Il Sole 24 Ore, 2 luglio 2019
Medici, dalla fuga al rischio bolla
Sos medici da qui al 2025 e poi il rischio bolla. Per chi indossa o sogna di indossare il camice bianco saranno 10 anni sulle montagne russe. Finito l’effetto quota 100 e andati in pensione nei prossimi 5 anni con un esodo biblico i baby-boomers potrebbe emergere dopo l’attuale allarme sulla carenza dei medici una clamorosa sovra-produzione di camici bianchi: dopo il 2030 basteranno infatti non più di 5mila nuovi medici l’anno. Così dice la gobba demografica che dopo il boom di uscite ne prevede un immediato crollo. Per chi decide dunque di iscriversi entro domani al nuovo test di Medicina del 2 settembre – si aspetta la carica di 70mila candidati – e riuscirà a conquistarsi uno degli ambitissimi 11.600 posti disponibili nelle università potrebbe profilarsi, dopo i 12 anni di lunga e faticosa formazione tra laurea e specializzazione, lo spettro della disoccupazione. O in alternativa la fuga all’estero.
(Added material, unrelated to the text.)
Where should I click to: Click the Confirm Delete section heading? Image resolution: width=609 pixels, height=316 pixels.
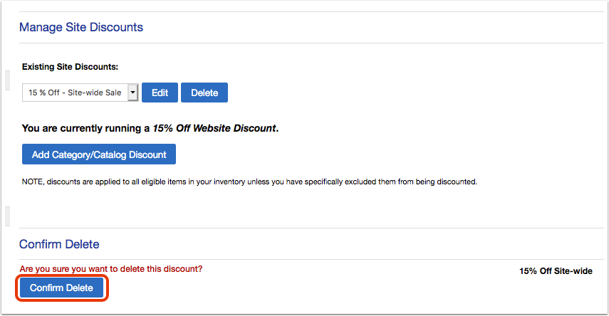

Il rischio espulsione in futuro, in particolare dal 2032 in poi, potrebbe riguardare 4mila giovani medici formati con un costo non indifferente: per far studiare tra ateneo e scuole di specializzazione ogni studente si spendono 250mila euro. Ma i numeri potrebbero salire ancora se come vuole la maggioranza giallo-verde si eliminerà il numero chiuso a Medicina facendo lievitare gli aspiranti medici. Una beffa, se si pensa che già in queste settimane ci troviamo nel mezzo di una emergenza provocata dalla carenza di medici. Dall’analisi delle curve di pensionamento e dei nuovi specialisti formati nel periodo 2018-2025, l’Anaao Assomed prevede infatti nel breve periodo una carenza di oltre 16.000 medici. Con i medici di pronto soccorso e i pediatri tra le specialità da codice rosso. Dei circa 105.000 specialisti attualmente impiegati nel Ssn ne dovrebbero andare in pensione circa la metà: 52.500. Un esodo appunto che richiede interventi immediati. Da qui iniziative clamorose delle Regioni come il ricorso a medici pensionati o addirittura all’ipotesi di quelli militari. Mentre la ministra della Salute Giulia Grillo con il decreto Calabria apre le porte degli ospedali agli specializzandi.
Dal 2026, però, la musica cambierà: le proiezioni agli otto anni successivi parlano di un crollo dei fabbisogni dovuto all’esaurirsi della gobba demografica e alla normalizzazione del tasso di pensionamento. «Rischiamo di passare dall’imbuto formativo, che denunciamo da anni, all’imbuto lavorativo – avvisa il segretario generale dell’Anaao, Carlo Palermo -. Aumentando oggi gli ingressi ai corsi di laurea in Medicina e Chirurgia, al 2031/32 avremo formato in Italia 10.500 medici tra specializzazione e corso di medicina generale, a fronte di un fabbisogno reale complessivo di circa 6.500». Il risultato? «Ogni anno – continua Palermo – un surplus di 4mila specialisti, conseguenza di una programmazione di nuovo poco lungimirante. Se in passato non si è tenuto conto della gobba pensionistica che insieme al blocco del turnover ha svuotato le corsie degli ospedali, domani avremo una iperproduzione di medici». Senza contare lo spreco per le casse dello Stato: «In 5 anni – conclude il segretario dell’Anaao -, 5 miliardi di euro. Che regaleremmo all’estero, sotto forma di professionisti pienamente formati. In Europa si cercano 230mila medici e già oggi agenzie di cacciatori di teste vengono da noi per arruolare giovani specialisti. Che se qui possono ambire al massimo a uno stipendio di 2.400 euro, in Germania già al primo incarico percepiscono 4.500 euro».
L’emergenza è adesso, avvisano anche dalla Federazione dei medici, mentre allargare le maglie dell’accesso a Medicina produrrà nuovi medici solo tra 12 anni. Quando l’allarme sarà ormai alle spalle. «Chi spiega al ministro Bussetti che in Italia mancano gli specialisti e non i medici?», chiede polemico il presidente dell’Ordine dei medici Filippo Anelli. Poi, la proposta: «Si utilizzino le risorse individuate per aumentare il numero di posti a Medicina per finanziare specializzazioni e borse di Medicina generale e si metta fine a una politica che, inseguendo il consenso effimero, non risolve i problemi reali del Paese».